Let $n$ be an integer. Find all values of $n$ for which the Diophantine equation $n=a^2-b^2$ has a solution for integers $a$ and $b$. For those values of $n$ found in the previous part find all solutions of $n=a^2-b^2$ for integers $a$ and $b$.
The first part is pretty easy. It is just if $n$ is the product of at least $2$ factors of $2$ or $n$ is the product of solely odd factors.

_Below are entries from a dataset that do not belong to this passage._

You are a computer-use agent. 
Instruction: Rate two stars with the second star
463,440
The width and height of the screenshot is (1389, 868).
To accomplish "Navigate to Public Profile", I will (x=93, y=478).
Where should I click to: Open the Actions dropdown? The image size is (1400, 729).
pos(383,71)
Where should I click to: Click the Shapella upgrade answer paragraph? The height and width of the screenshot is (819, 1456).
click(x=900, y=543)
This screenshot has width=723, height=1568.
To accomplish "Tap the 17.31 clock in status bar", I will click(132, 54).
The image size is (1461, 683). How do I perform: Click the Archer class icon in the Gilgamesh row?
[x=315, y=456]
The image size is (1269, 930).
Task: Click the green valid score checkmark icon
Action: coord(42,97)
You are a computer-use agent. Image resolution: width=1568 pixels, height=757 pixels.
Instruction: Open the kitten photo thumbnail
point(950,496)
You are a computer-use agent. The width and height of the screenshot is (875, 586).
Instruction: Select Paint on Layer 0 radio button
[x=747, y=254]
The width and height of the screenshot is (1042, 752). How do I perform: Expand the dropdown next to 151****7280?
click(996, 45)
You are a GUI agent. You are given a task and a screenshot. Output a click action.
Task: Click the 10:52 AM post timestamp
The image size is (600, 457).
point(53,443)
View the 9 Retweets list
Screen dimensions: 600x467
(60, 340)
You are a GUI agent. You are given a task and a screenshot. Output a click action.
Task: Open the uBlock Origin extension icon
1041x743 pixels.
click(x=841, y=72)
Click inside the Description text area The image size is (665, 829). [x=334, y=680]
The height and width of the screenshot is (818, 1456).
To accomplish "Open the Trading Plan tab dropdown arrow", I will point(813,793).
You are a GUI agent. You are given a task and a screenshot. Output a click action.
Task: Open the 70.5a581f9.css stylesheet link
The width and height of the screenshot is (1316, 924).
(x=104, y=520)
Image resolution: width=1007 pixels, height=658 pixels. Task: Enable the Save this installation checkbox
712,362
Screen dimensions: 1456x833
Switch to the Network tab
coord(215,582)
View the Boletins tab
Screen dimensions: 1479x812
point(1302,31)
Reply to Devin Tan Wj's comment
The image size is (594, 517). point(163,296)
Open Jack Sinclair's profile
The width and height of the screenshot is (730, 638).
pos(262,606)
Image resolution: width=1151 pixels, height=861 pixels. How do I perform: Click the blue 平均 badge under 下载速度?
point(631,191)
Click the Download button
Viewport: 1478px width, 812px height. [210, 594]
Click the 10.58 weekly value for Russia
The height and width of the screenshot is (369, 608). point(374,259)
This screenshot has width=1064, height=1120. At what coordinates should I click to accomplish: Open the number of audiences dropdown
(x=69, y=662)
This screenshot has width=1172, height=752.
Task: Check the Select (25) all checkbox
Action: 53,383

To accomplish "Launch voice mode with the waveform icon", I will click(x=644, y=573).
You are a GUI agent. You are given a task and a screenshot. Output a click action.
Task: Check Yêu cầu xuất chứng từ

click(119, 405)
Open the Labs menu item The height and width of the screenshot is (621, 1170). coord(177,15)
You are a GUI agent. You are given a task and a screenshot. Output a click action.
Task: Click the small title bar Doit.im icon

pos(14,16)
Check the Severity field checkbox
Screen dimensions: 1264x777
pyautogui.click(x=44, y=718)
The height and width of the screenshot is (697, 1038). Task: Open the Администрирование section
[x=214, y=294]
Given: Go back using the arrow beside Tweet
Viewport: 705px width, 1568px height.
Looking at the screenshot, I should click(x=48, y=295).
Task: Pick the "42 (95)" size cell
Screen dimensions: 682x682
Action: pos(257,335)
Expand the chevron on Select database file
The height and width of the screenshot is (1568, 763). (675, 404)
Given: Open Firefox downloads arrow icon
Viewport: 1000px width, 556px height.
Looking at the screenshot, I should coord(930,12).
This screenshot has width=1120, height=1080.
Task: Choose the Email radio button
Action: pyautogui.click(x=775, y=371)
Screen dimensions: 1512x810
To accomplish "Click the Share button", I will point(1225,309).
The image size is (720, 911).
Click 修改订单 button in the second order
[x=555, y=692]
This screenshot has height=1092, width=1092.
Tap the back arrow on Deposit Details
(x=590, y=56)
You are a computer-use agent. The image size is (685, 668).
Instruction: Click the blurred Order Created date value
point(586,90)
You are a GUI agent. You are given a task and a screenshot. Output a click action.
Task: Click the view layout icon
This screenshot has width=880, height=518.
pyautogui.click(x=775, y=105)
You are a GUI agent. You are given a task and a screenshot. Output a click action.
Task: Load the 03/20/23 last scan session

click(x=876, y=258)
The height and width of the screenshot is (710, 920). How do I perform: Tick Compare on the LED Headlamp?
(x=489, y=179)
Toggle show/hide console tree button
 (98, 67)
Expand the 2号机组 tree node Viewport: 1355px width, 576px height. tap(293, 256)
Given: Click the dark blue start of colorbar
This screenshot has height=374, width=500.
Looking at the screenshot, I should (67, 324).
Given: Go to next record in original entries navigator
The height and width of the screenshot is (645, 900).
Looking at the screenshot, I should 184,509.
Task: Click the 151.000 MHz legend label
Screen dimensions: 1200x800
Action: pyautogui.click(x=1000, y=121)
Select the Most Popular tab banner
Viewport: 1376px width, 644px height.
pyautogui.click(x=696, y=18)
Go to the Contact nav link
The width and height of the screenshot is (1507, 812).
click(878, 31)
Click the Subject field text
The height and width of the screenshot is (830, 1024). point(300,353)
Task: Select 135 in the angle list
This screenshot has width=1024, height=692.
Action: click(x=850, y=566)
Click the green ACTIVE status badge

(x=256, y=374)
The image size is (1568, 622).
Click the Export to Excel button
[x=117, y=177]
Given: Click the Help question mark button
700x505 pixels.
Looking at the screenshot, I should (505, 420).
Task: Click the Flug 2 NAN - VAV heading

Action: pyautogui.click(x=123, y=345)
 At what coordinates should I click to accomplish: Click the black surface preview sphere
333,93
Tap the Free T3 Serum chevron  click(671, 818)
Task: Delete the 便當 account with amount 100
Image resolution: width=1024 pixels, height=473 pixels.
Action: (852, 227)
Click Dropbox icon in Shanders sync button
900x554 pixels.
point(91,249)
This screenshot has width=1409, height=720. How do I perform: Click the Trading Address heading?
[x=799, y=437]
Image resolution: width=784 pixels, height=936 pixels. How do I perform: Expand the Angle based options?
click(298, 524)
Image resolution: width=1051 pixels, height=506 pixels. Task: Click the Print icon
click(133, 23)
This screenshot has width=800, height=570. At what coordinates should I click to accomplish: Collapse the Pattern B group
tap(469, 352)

For the second part, I used this argument. If $n$ is the product of at least two factors of $2$, then let $a+b$ be any factor of $n$ with at least one power of $2$ but less than or equal to one minus the maximum power of $2$ dividing $n$. The value of $a-b$ is just the other part of $n$. On the other hand, if $n$ is the product of solely odd numbers, let $a+b$ be an odd factor of $n$. Then the value of $a-b$ follows and this yields all integer solutions $a, b$.
Is it necessary to formalize my argument into algebra and number theory or is how I put it fine?
The equation $$n=a^2-b^2=(a-b)(a+b)$$ is solveable over the integers if and only if there are numbers $u,v$ with $uv=n$, such that the system $$a-b=u$$ $$a+b=v$$ is solveable over the integers.
The system is solveable if and only if $u$ and $v$ have the same parity. We can find suitable $u$ and $v$, if and only if $n\ne 2\ (\ mod\ 4\ )$. If $n$ is odd, we can simply choose $u=1$ , $v=n$. If $n$ is divisble by $4$, we can choose two even numbers $u,v$ with $uv=n$. In the case $n\equiv 2\ (\ mod\ 4\ )$, one of the factors will be odd and the other even.
So, $n=a^2-b^2$ is solveable over the integers, if and only if $n\ne 2\ (\ mod\ 4\ )$.